L’ultimatum lancé par Donald Trump à l’Iran cristallise une tension internationale d’une rare intensité. Le président américain exige de Téhéran l’acceptation d’un cessez-le-feu dans un délai désormais fixé au mercredi 8 avril à 1 heure du matin, heure marocaine . À défaut de réponse dans ce créneau, Washington envisage des frappes ciblées d’envergure contre des infrastructures stratégiques iraniennes.
Dans ses déclarations, Donald Trump a adopté un ton particulièrement ferme, allant jusqu’à évoquer la possibilité que “le pays entier puisse être détruit en une seule nuit” en cas de refus iranien. Il affirme être prêt à viser des installations énergétiques, des ponts et d’autres infrastructures clés. Le président américain a également insisté sur le fait qu’il ne s’inquiétait pas des accusations liées à d’éventuels crimes de guerre, estimant que le véritable risque résiderait dans l’accès de l’Iran à l’arme nucléaire.
Initialement, l’échéance de cet ultimatum devait expirer plus tôt, mais elle a été repoussée, Donald Trump ayant jugé inapproprié de maintenir un tel délai durant le week-end de Pâques. Ce report n’a toutefois pas modifié la fermeté de sa position ni la nature des menaces formulées.
Au cœur de cette crise, le détroit d’Ormuz occupe une place stratégique. Passage maritime essentiel pour l’acheminement d’une part importante du pétrole mondial, il constitue un levier de pression majeur. Toute perturbation dans cette zone aurait des répercussions immédiates sur les marchés énergétiques internationaux.

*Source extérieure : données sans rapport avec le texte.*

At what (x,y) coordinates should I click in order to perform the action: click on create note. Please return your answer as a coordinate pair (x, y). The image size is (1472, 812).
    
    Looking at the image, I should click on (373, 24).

Sur le plan diplomatique, plusieurs tentatives de médiation ont échoué. Une proposition de cessez-le-feu de quarante-cinq jours, soutenue par plusieurs pays dont le Pakistan, n’a pas été acceptée par les deux parties. Les exigences iraniennes portent notamment sur la fin des hostilités dans la région, des garanties de sécurité, la levée des sanctions et l’assurance de ne plus subir d’attaques. En parallèle, l’Iran se dit prêt à envisager une ouverture du détroit d’Ormuz, sous certaines conditions économiques, notamment via l’instauration d’un droit de passage maritime.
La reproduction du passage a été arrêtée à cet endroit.